Seven heuristics for identifying proper UX instruments and metrics

Authors: Maximilian Speicher
Posted: Tue, September 19, 2023 - 11:09:00

In the two previous articles of this series, we have first learned that metrics such as conversion rate, average order value, or Net Promoter Score are not suitable to reliably measure user experience (UX) [1]. The second article then explained how UX is a latent variable and, therefore, we must rely on research instruments and corresponding composite indicators (that produce a metric) to measure it [2]. Now, the logical next question is how we can identify those instruments and metrics that do reliably measure UX. This boils down to what is called construct validity and reliability, on which we will give a brief introduction in this final article, before deriving easily applicable heuristics for practitioners and researchers alike who don’t know which UX instrument or metric to choose.

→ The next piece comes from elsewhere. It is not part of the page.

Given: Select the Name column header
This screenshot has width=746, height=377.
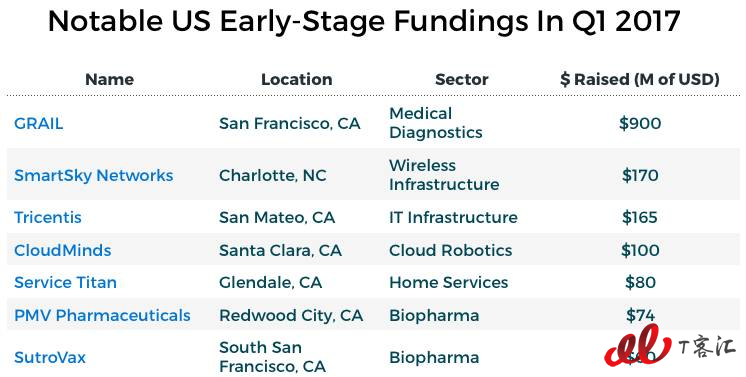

Construct validity refers to the extent to which a test measures what it is supposed to measure [3]. In the case of UX, this means that the instrument or metric should measure the concept of UX as it is understood in the research literature, and not, for example, only usability. One good way to establish construct validity is through factor analysis [3].

Construct reliability refers to the consistency of a test or measure [4]. Put differently, it is a measure of how reproducible the results of an instrument or metric are. A good way to establish construct reliability is through studies that assess the test-retest reliability of the instrument or metric, as well as its internal consistency, such as Cronbach’s alpha [4].

In addition to that, the Joint Research Centre of the European Commission (JRC) provides a “Handbook on Constructing Composite Indicators” [5], which summarizes the proper process in terms of a 10-step checklist. We build on all of the above for our following list of seven heuristics for identifying proper UX instruments and metrics.

Heuristic 1: Is there a paper about it? If there is no paper about the instrument and/or metric in question, there’s barely a chance you’ll be able to answer any of the following questions with yes. So, this should be the first thing to look for. A peer-reviewed paper published in a scientific journal or conference would be the best case, but there should be at the very least some kind of white paper available.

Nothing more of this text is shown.